La commission mixte des historiens algériens et français se réunit à Alger du 20 au 24 mai. Benjamin Stora, président de cette commission côté français, précise que les discussions de cette cinquième réunion porteront principalement sur la conquête coloniale du 19e siècle. L’objectif de ce travail est de « réconcilier les mémoires » et de « regarder vers l’avenir ».
Benjamin Stora, interviewé sur les ondes de la radio nationale hier, a répondu à une question sur la prochaine visite de Abdelmadjid Tebboune en France. Il a déclaré qu’il s’agissait d’«une nouvelle occasion pour la France de reconnaître son passé colonial» ainsi que les «massacres» commis durant cette période. Il a souligné l’importance de regarder vers l’avenir.
Stora a insisté sur la nécessité d’engager des efforts, particulièrement du côté français, pour atteindre une réconciliation mémorielle. Il qualifie cette étape d’essentielle pour établir des relations stables et saines entre les deux pays. Selon lui, l’Algérie, en tant que grand pays, offre un terrain propice à l’essor de partenariats significatifs et représente un acteur incontournable à l’échelle africaine.
Sur les aspects techniques, Benjamin Stora a expliqué que les deux parties s’attelleront à établir une chronologie précise des massacres, des déplacements de populations et des dépossessions foncières. Ces événements ont laissé place à une colonisation de peuplement, entraînant une déstructuration de la société algérienne.

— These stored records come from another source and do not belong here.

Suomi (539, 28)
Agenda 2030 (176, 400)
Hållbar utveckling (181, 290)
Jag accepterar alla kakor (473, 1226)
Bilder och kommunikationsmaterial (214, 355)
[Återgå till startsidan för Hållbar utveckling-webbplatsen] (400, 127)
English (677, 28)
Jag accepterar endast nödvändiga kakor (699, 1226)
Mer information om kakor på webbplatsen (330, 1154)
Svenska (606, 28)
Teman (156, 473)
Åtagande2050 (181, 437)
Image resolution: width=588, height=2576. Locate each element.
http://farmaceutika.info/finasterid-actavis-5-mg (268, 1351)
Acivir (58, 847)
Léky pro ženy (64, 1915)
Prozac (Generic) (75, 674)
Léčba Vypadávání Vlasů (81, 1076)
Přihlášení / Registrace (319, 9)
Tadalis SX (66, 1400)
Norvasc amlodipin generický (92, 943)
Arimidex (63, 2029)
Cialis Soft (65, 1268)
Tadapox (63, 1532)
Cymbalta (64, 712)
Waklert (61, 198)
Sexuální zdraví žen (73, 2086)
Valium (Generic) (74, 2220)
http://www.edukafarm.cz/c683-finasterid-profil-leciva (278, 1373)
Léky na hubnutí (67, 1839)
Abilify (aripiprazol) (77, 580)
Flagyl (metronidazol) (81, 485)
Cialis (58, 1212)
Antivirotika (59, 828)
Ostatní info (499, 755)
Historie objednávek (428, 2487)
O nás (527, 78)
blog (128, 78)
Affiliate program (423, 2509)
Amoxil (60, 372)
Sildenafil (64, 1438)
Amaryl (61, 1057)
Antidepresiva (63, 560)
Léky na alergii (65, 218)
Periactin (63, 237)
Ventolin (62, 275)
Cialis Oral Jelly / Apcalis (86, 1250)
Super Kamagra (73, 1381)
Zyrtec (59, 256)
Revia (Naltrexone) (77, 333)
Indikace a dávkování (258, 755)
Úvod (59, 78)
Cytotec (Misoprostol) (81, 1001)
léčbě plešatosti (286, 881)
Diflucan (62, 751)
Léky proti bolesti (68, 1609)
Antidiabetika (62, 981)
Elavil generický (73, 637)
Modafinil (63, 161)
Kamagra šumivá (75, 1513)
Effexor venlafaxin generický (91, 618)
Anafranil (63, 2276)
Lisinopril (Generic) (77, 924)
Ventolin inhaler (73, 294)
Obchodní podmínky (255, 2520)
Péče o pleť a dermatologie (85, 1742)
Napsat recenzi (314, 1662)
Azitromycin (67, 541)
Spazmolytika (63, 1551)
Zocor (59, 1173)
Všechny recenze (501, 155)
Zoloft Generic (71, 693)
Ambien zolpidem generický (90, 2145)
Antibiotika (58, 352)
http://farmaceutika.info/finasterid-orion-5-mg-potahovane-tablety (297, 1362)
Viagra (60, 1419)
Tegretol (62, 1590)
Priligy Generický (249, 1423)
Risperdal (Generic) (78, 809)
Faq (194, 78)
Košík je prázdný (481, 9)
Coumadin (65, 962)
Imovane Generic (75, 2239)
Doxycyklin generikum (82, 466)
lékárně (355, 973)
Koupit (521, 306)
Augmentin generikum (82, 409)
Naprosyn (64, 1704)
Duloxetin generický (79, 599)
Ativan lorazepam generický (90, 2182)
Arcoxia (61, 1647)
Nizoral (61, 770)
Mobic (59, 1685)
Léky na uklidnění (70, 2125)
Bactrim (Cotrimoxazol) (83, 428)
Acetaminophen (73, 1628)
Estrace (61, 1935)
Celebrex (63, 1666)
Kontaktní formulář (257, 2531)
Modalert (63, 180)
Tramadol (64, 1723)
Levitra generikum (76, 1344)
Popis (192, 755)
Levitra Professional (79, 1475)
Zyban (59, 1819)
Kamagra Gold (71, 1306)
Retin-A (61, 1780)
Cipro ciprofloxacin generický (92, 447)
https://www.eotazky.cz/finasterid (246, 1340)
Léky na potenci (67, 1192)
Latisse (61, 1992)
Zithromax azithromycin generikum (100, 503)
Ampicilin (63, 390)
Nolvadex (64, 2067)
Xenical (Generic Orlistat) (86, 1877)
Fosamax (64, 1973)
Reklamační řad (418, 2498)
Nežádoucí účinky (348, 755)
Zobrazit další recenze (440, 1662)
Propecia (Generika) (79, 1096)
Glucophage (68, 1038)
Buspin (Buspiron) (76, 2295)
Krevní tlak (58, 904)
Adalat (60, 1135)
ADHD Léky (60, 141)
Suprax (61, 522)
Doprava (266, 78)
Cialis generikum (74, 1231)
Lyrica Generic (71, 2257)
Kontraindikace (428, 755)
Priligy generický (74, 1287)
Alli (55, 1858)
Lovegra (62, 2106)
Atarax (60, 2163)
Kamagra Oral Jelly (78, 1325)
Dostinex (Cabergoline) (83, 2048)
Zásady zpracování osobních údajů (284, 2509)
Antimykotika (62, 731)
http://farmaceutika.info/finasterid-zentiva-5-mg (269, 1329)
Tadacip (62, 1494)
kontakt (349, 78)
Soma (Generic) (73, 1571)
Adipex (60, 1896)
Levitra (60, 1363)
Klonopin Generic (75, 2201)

Stora insiste sur l’impératif de se pencher sur les origines de la colonisation. « Si l’on ne se confronte pas à l’origine de la conquête coloniale, nous serons incapables de saisir les événements ayant marqué la fin de cette période coloniale. » Il souligne la nécessité d’identifier les personnages historiques importants, d’élaborer des biographies, de localiser les lieux des grandes batailles et des massacres. Il insiste aussi sur l’importance de faire l’inventaire des archives autour de toutes ces questions.
La question des archives à l’ordre du jour
L’historien a détaillé qu’environ deux millions de documents d’archives relatifs à cette période ont été numérisés en France. Les discussions portent principalement sur la restitution des archives authentiques, notamment celles liées à l’émir Abdelkader. Cela inclut ses biens personnels tels que ses épées, son burnous, ses écrits religieux et son exemplaire du Coran.
Benjamin Stora a exprimé son avis d’historien, soulignant que c’est au président français de trancher cette question. Concernant la restitution des documents originaux, Stora a expliqué que cette démarche nécessite l’adoption d’une loi en France. « Je sais qu’une loi est en cours de préparation, concernant un ensemble de documents et d’objets. Cette loi ne se limitera pas à l’Algérie, mais concernera également d’autres pays africains. »
Il ajoute qu’« en attendant l’adoption de cette loi, je suggère que des gestes soient accomplis, notamment en ce qui concerne la figure de l’émir Abdelkader ». Stora a aussi demandé la restitution de divers traités, tels que celui de la Tafna et le traité Desmichels, ainsi que la bibliothèque de l’émir Abdelkader, qui comptait environ 3000 volumes.
L’approche Stora pour la reconnaissance
En revenant sur les recommandations de son rapport de 167 pages remis au président Emmanuel Macron, Stora a évoqué un travail visant des objectifs clairs et tangibles. Il a notamment mentionné la reconnaissance des assassinats de Maurice Audin et de Boumendjel. « J’ai formulé des demandes très concrètes. Je ne me suis pas contenté de généralités », a-t-il déclaré.
Il a aussi posé des questions sur les circonstances entourant l’assassinat de Larbi Ben M’hidi et sur le nombre de personnes disparues. Stora insiste sur la nécessité d’un travail rigoureux pour avancer vers une véritable réconciliation entre la France et l’Algérie.
La commission mixte des historiens algériens et français continue de travailler pour une meilleure compréhension mutuelle et une réconciliation des mémoires. Les discussions à Alger marquent une étape importante dans ce processus complexe mais essentiel pour les relations futures entre les deux nations.